→ **TASK TO CARRY OUT**
Return exactly the lines from the one containing "The height and" through the last line of the records below, both included, and leave out any pictures.

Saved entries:
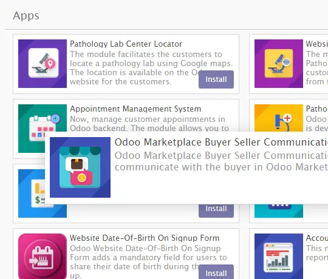Open Pathology Lab Center Locator title
Viewport: 328px width, 279px height.
[126, 44]
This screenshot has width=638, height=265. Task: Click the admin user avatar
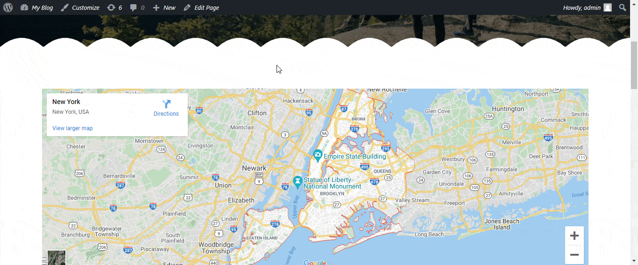point(607,7)
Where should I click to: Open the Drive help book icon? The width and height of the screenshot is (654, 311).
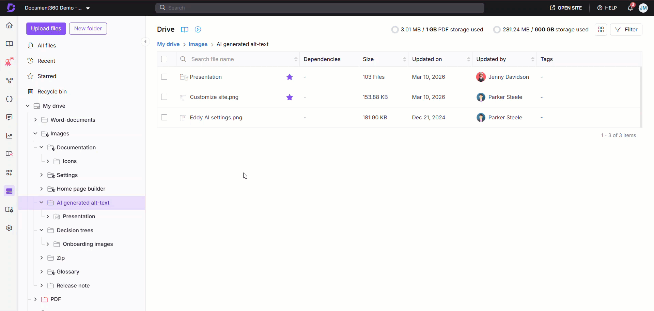click(x=184, y=30)
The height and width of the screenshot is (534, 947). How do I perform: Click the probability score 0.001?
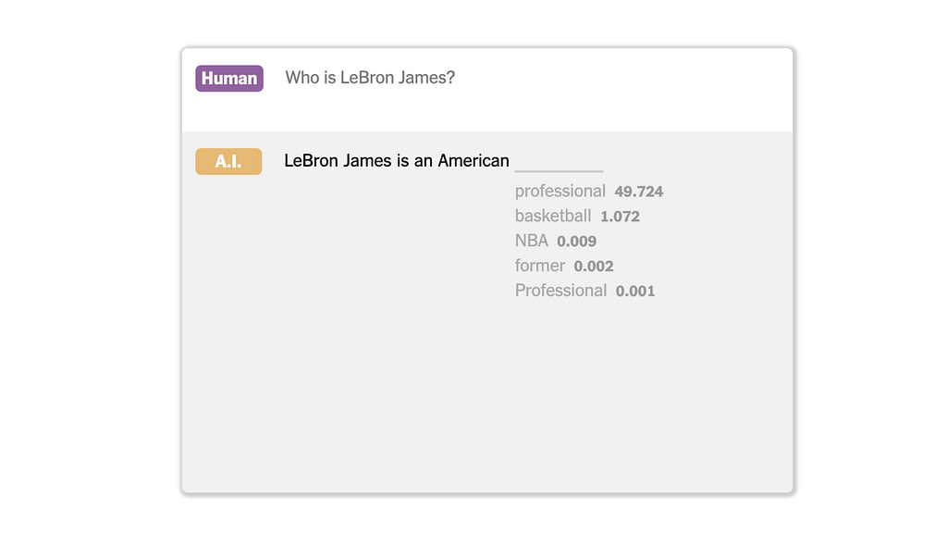click(x=635, y=292)
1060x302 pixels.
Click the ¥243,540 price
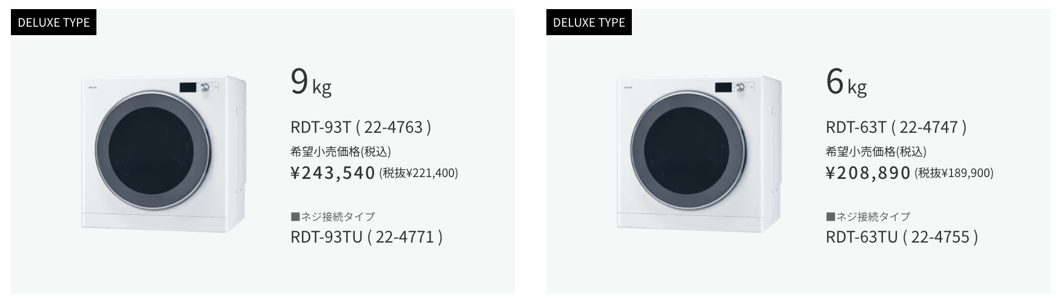click(333, 173)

→ **TASK RESPONSE**
The height and width of the screenshot is (534, 947). How do I perform: Click the probability score 0.001?
click(x=635, y=292)
1060x302 pixels.
Click the ¥243,540 price
click(333, 173)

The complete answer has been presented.